To ensure ribosomal protein S24 antibody specificity, implement this comprehensive validation strategy:

• Positive control selection: Include lysates from cells known to express RPS24 (SH-SY5Y, HEK-293, HL-60) .

• Negative control generation: Use RPS24 knockdown or knockout samples (via siRNA or CRISPR).

• Peptide competition: Pre-incubate antibody with excess immunizing peptide before application.

• Cross-reactivity assessment: Test the antibody against recombinant RPS24 and closely related ribosomal proteins.

• Multi-technique confirmation: Verify consistent results across different detection methods (WB, IHC, IF).

• Mass spectrometry validation: Perform immunoprecipitation followed by mass spectrometry to confirm capture of authentic RPS24.

• Orthogonal detection methods: Compare protein detection with mRNA expression by RT-qPCR.

This comprehensive validation approach is particularly important given RPS24's involvement in multiple cellular processes and presence of different isoforms that may be differentially regulated in various physiological conditions .

How might RPS24 antibodies contribute to developing novel cancer therapies?

RPS24 antibodies can facilitate the development of targeted cancer therapies through several strategic research approaches:

• Biomarker development: Use RPS24 antibodies to stratify patient tumor samples based on expression levels, facilitating the identification of patients who might benefit from specific therapeutic approaches.

• Therapeutic target validation: Employ RPS24 antibodies in target validation studies to confirm the role of RPS24 in cancer progression and therapy resistance mechanisms.

• Mechanism exploration: Utilize antibody-based techniques to uncover downstream effectors and interaction partners that could serve as alternative therapeutic targets.

• Immunotherapy enhancement: Investigate how modulation of RPS24 affects immune checkpoint expression and immune cell infiltration, potentially revealing strategies to enhance immunotherapy efficacy.

• Resistance mechanism identification: Apply RPS24 antibodies to comparative studies of treatment-naïve versus resistant tumors to understand the protein's role in therapy resistance.

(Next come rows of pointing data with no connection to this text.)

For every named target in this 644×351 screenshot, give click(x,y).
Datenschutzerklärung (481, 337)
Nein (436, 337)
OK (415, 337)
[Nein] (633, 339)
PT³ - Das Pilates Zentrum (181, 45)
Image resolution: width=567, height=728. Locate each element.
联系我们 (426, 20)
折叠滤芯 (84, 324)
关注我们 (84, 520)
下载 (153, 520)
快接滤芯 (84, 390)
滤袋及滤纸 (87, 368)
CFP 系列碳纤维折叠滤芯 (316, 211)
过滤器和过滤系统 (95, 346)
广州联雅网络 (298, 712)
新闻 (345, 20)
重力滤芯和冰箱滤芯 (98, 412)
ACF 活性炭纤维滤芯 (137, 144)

Research has already demonstrated that RPS24 knockdown significantly inhibits the proliferation of HCC cells and reduces tumor growth in xenograft models . Additionally, the correlation between RPS24 expression and immune checkpoint molecules suggests targeting RPS24 might enhance responses to immunotherapy by altering the immunosuppressive tumor microenvironment .

What emerging methodologies might enhance RPS24 antibody applications in future research?

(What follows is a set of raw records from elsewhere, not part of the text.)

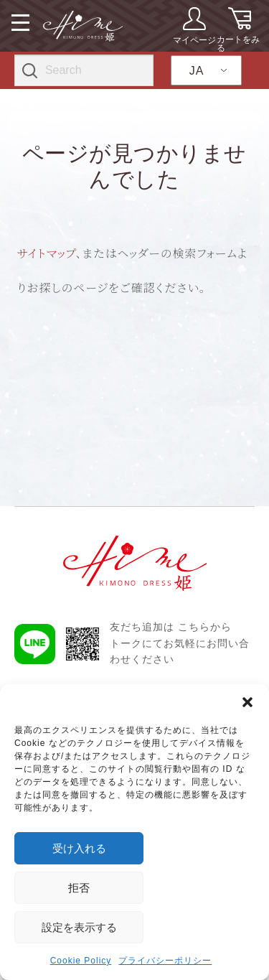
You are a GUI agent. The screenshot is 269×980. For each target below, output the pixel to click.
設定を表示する (79, 927)
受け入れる (79, 848)
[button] (247, 702)
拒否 (79, 887)
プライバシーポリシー (165, 961)
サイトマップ (47, 253)
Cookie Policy (81, 961)
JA (197, 70)
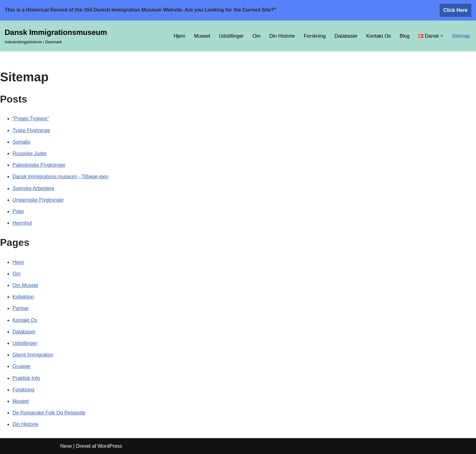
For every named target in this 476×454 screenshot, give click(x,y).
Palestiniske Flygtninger (39, 165)
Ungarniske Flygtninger (38, 200)
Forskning (315, 36)
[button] (442, 36)
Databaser (346, 36)
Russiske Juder (29, 153)
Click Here (455, 10)
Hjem (179, 36)
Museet (202, 36)
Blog (405, 36)
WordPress (110, 446)
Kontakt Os (378, 36)
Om (256, 36)
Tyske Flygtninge (31, 130)
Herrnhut (22, 223)
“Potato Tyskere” (31, 118)
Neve (66, 446)
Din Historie (282, 36)
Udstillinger (231, 36)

Emerging technologies promise to expand the utility of RPS24 antibodies in molecular research:

• Spatial transcriptomics integration: Combine RPS24 immunostaining with spatial transcriptomics to correlate protein expression with local gene expression profiles in tumor microenvironments.

• Single-cell proteomics: Apply RPS24 antibodies in single-cell Western blot or mass cytometry approaches to examine cell-to-cell variability in expression.

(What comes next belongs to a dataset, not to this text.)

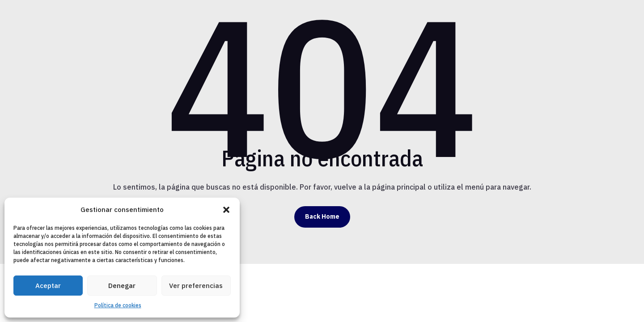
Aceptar (48, 285)
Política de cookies (118, 305)
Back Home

• Live-cell imaging: Develop non-perturbing antibody fragments or nanobodies against RPS24 for real-time visualization of its dynamics during stress responses.

• Proximity labeling: Use RPS24 antibodies in conjunction with proximity ligation assays to map context-specific protein interaction networks.

• Antibody engineering: Create bispecific antibodies targeting RPS24 and other markers to enhance detection sensitivity in specific cellular compartments.

These approaches would be particularly valuable for investigating the differential regulation of RPS24 isoforms under various stress conditions, such as the autophagy-dependent induction of RPS24L under hypoxia , and could reveal new therapeutic vulnerabilities in cancer and other diseases.